Centerline extraction result of regular straight and C-type tube.

Then we try to extract the centerline of regular straight tube under different pressure levels. The number of points which C-R spline generates each time is 50. We make a comparison between the extracted centerline and the ground truth of centerline, and consider the error of each spline point as the nearest distance to the ground truth, the validation result under different pressure levels are indicated in Table 1, where the Average Error is average error of all spline points. From the result we can see that the more pressure levels we divide, the higher precision of generated centerline we will get.

Table 1. The error value of straight tube.

Regular C-Type Tube Structure.

Applying our algorithm on the regular C-Type tube, and the extraction result under 80 levels is shown in Fig. 5(e), (f) and (g). The number of points which C-R spline generates each time is still 50 and the errors under different pressure levels are indicated in Table 2. From which we can draw the same conclusion as regular straight tube, and the accuracy of centerline tends to be stable when reaching the certain pressure levels.

Table 2. The error value of C-type tube.

4.2 Complex Tubular Structure

In this section, we apply our algorithm on some tubular structures that are more complex. We first extract the centerline of a complex regular tube which has several bends with high curvature, and it still performs well, the result is shown as Fig. 6(a). Then a segment of human vessel with several branches is extracted, of which the surface is also rough and not regular, the result is shown in Fig. 6(b).

Fig. 6.
figure 6

Centerline extraction result of complex regular tube and human vessel.

From the results of these two experiments, we confirm that our algorithm is universal and robust, which can be used to extract the centerline of complex tubular object with high accuracy.

5 Conclusion

In this paper, a novel approach of 3D tubular object centerline extraction based on steady-state fluid dynamics is proposed.

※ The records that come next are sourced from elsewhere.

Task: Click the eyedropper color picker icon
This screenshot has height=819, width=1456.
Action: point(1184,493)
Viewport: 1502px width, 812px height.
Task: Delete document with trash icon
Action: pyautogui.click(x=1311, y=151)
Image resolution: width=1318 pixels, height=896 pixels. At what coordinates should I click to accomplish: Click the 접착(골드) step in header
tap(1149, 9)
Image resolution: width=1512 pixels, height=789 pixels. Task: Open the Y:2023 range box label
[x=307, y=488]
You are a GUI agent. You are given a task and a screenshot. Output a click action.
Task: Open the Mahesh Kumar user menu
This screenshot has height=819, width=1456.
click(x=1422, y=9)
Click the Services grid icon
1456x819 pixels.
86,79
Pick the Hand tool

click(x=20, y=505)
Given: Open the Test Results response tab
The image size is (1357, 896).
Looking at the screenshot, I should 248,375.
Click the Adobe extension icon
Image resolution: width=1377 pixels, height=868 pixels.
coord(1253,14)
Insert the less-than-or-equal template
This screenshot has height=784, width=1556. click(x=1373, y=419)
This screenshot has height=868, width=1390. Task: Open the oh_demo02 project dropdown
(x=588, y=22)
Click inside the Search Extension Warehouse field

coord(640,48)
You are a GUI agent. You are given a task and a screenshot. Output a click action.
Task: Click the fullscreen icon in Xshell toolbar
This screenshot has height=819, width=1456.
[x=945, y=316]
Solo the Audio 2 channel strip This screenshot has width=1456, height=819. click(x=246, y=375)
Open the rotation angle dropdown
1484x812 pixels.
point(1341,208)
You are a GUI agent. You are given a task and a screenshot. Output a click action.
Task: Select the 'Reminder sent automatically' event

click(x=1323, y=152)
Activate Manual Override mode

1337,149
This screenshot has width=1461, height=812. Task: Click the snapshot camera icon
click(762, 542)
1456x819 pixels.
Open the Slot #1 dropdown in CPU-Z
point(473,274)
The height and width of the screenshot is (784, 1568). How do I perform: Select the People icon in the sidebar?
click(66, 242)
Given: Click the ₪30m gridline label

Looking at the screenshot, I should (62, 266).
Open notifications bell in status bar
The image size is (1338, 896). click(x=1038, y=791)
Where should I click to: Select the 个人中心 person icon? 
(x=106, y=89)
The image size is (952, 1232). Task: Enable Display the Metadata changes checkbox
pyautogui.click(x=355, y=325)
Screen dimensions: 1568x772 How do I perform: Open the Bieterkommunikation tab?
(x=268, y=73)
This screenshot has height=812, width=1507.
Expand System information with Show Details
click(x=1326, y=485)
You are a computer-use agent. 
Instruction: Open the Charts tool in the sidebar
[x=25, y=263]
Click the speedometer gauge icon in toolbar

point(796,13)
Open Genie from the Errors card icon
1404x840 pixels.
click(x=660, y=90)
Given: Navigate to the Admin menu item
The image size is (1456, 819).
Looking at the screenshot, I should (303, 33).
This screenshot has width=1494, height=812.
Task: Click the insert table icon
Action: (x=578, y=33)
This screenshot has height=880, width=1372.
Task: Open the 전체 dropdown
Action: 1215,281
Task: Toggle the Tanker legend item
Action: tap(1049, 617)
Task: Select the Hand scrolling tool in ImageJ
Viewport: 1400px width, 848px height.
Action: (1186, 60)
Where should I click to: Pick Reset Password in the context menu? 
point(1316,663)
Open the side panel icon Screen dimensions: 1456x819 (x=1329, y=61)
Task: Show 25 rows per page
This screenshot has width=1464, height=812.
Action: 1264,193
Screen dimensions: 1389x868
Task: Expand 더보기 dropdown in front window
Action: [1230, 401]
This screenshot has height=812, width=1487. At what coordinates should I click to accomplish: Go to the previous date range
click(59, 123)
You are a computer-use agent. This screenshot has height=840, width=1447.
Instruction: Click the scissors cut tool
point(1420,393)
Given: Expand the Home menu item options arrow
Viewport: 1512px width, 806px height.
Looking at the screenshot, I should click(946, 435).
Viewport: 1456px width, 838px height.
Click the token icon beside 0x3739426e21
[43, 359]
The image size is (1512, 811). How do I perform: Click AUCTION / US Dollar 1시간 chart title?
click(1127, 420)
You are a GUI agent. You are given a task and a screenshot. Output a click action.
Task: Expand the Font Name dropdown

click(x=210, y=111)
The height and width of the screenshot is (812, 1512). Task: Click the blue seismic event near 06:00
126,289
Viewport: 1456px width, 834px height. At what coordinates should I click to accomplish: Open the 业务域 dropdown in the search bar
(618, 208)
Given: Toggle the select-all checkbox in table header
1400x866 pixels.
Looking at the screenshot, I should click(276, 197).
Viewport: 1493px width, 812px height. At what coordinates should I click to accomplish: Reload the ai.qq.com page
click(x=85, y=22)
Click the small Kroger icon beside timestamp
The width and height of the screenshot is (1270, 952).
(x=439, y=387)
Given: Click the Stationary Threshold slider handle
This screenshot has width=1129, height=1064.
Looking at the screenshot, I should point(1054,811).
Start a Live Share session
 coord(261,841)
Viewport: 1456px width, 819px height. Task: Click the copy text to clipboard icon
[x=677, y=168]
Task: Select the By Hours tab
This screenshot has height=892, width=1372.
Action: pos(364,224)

In fluid simulation, we adopt the Finite Volume Method to compute the N-S formula to simulate the steady-state fluid in the objects and obtain the pressure point clouds data. In isobaric surface extraction, the Marching Tetrahedra Method is used to extract the isobaric surfaces from the tetrahedralized pressure data. In directed tree construction, the construction of the directed tree and the removal of the excess branches are carried out by using the characteristics of the pressure distribution as well as the inlet and outlets positions. Finally, a smooth, single-pixel centerline is fitted through the C-R spline.

In the future work, we will apply this centerline extraction method to the path planning and navigation of minimally invasive vascular surgery to achieve a high-precision, eye-coordinated surgical path planning system.